Atrás los holandeses dejaron más de mil cuatrocientos hombres entre muertos y heridos. Las bajas canarias no pasaron de las trescientas.
NAVEGANDO HACIA EL DESASTRE
Tras dejar atrás la isla de Gran Canaria, los holandeses bordearon Tenerife y atacaron la isla de la Gomera. Sus habitantes también huyeron hacia el interior, pero Van der Doez consiguió un botín sustancioso. Sin embargo un grupo de isleños atacó una compañía holandesa que cargaba vino, azúcar y munición, acabando con ochenta de ellos. El Almirante ordenó quemar la capital por puro despecho.
Después de abandonar el archipiélago canario Van der Doez decidió dividir la flota en dos. Jan Gerbrantsz al mando de treinta y cinco naves regresó a Holanda con el fruto de los saqueos. El propio almirante con el resto de la flota se dirigió hacia el Caribe a proseguir con sus tropelías. Atacó la isla portuguesa de Santo Tomé, donde se apoderó sin muchos contratiempos de la población de Pavoasán, así como de sus baluartes. El botín consistió en cien piezas de artillería, mil novecientas cajas de azúcar, mil cuatrocientos colmillos de elefante, algodón y otras mercancías, así como oro y plata en pequeñas cantidades. Sin embargo la flota holandesa se vio comprometida por otro acontecimiento más catastrófico incluso que el sufrido en Gran Canaria. La malaria provocó estragos entre la tripulación, entre las víctimas estaba el almirante Van der Doez. A comienzos de 1600 la flota regresa a Holanda, con las tripulaciones diezmadas. Un barco holandés fue capturado por una galera del capitán general de los Países Bajos españoles, con el puerto a la vista.

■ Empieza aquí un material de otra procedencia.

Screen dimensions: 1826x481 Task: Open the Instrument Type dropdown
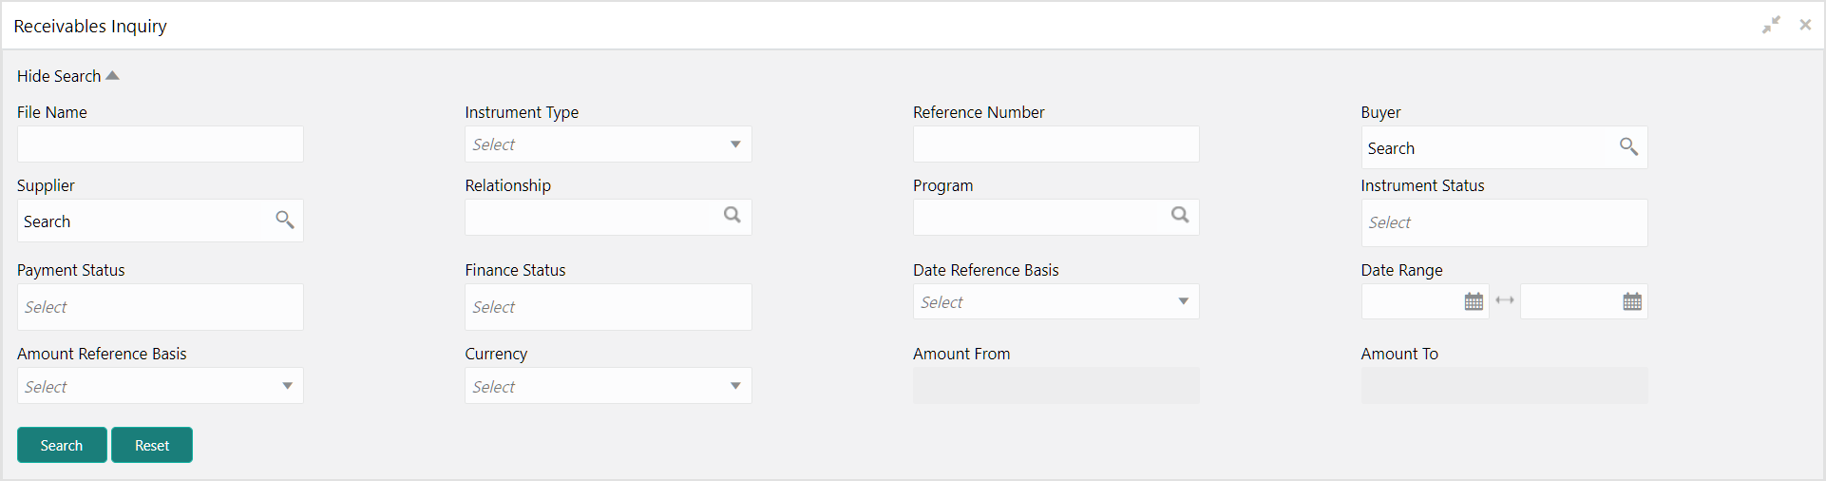[608, 144]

Desde el punto de vista militar la expedición fue un fracaso, la reorganización de las defensas que había ordenado Felipe II habían dado sus frutos, y los holandeses no causaron ningún desperfecto a las colonias de ultramar españolas ni a las flotas y mucho menos lograron incomunicar los territorios españoles. Las bajas holandesas totales pueden calcularse en torno a los 2.000 hombres, casi un tercio de las tropas que embarcaron.

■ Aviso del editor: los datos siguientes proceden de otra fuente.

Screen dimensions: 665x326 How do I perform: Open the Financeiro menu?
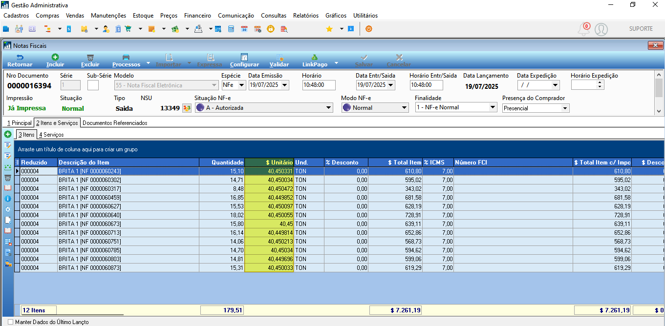click(197, 16)
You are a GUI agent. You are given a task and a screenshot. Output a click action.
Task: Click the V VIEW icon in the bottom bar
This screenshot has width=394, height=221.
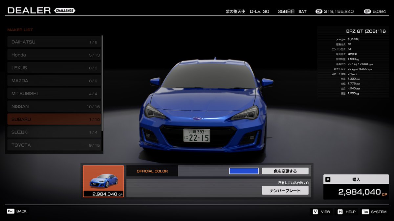315,212
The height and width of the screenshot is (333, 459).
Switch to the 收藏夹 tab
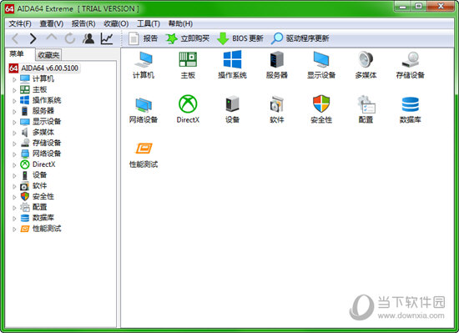(48, 55)
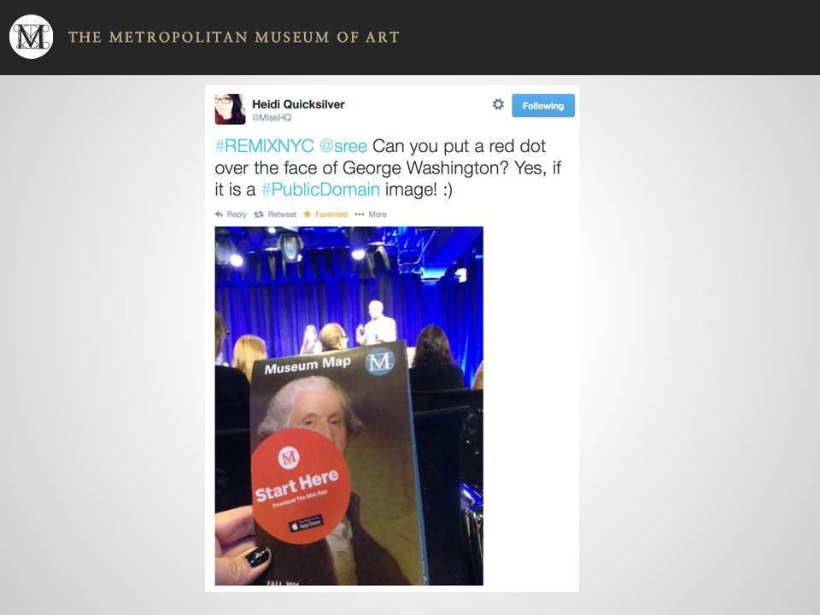This screenshot has height=615, width=820.
Task: Click the blue Met logo on the map brochure
Action: point(379,361)
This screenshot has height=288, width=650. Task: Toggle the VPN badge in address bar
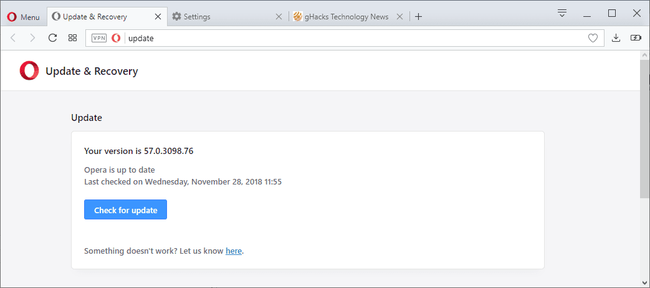pos(99,38)
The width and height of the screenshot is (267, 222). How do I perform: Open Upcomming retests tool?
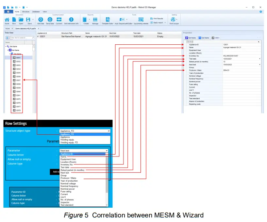click(x=141, y=20)
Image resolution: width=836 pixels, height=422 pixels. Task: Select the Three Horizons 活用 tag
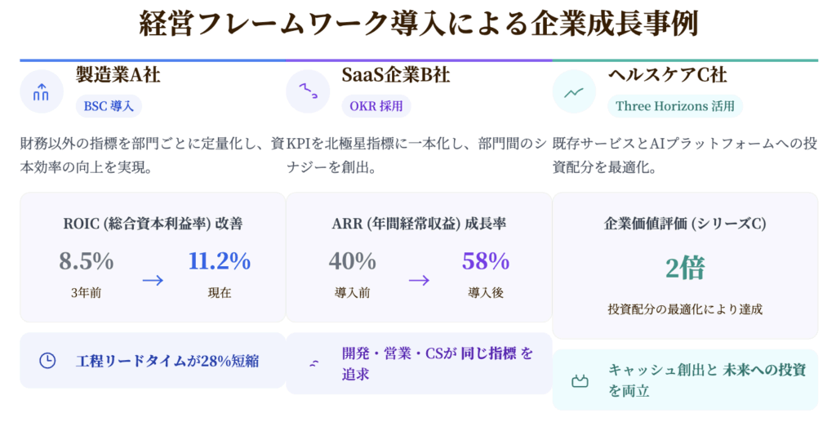(x=674, y=105)
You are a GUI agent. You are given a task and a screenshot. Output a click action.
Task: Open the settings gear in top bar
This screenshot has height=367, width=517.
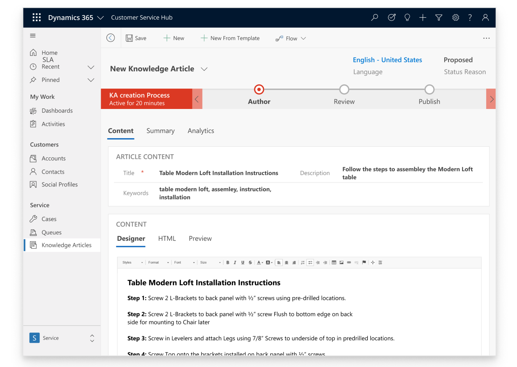point(456,18)
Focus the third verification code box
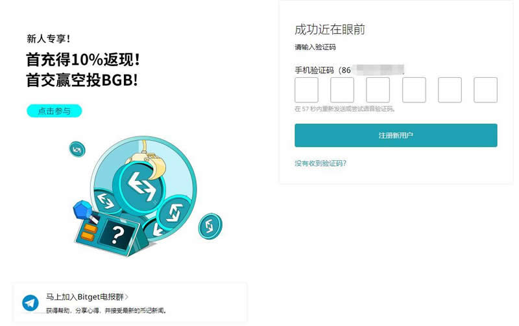The width and height of the screenshot is (519, 326). tap(378, 90)
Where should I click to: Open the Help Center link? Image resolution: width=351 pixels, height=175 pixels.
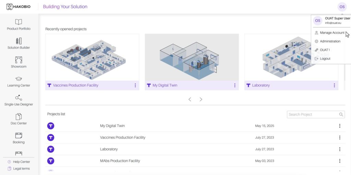tap(21, 162)
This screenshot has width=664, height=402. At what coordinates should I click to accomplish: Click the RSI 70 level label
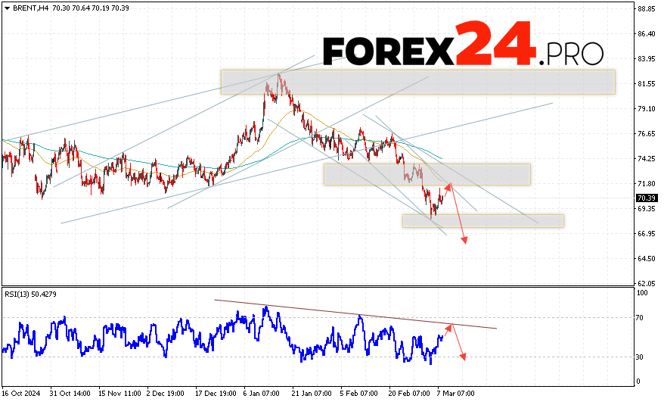[639, 318]
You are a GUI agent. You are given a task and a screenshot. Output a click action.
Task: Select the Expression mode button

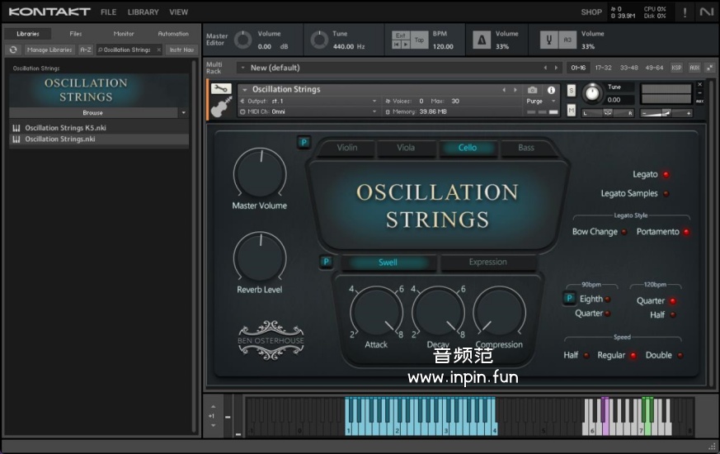point(487,262)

Desde el punto de vista económico el resultado fue aún más desastroso. Las ventas de los productos saqueados reportaron más de treinta mil libras flamencas, un buen botín si se considera la evolución de los ataques. Sin embargo la totalidad de lo subastado se dedicó a indemnizar a los mercaderes venecianos, propietarios legítimos de la mayoría de los bienes robados en Canarias, con el fin de conservar la alianza entre las dos repúblicas. Lo más trágico de todo fue el hecho de que gran parte de lo robado tanto en Canarias como en Santo Tomé pertenecía a comerciantes de las Provincias Unidas, la expedición no logró siquiera cubrir los gastos del flete de los barcos y el aprovisionamiento de partida. El almirantazgo holandés había enviado a Van der Doez a atacar Gran Canaria y Santo Tomé para robar bienes de los propios holandeses.
Para los españoles la expedición fue una gran victoria, el sistema defensivo funcionaba y anunciaba el principio del fin de los asaltos piratas a las posesiones españolas en ultramar. Sin embargo el poder hispano en el mar comenzaba a ser disputado por los holandeses, en Matanzas las Provincias Unidas conseguirían su preciada victoria.
4 comentarios:
El artículo de Van der Doez es el mejor que he leido acerca del él. Sólo añadir que hace tiempo(no recuerdo cuándo exactamente)Holanda pidió perdón por el ataque perpetrado por Van der Doez y regaló una campana a la ciudad de Las Palmas que ahora se conserva en la catedral de Santa Ana.Si no me equivoco esa campana pertenecia al barco insignea de la flota holandesa.
enorabuena por en artículo
Creo recordar que fue en 1999 con motivo de los 400 años del ataque holandés.
Muy buen artículo. Me gustaría saber la fuente de las armas usadas por los canarios, ya que planeamos hacer una recreación histórica en torno a estos hechos. Datos así son de grandísimo valor.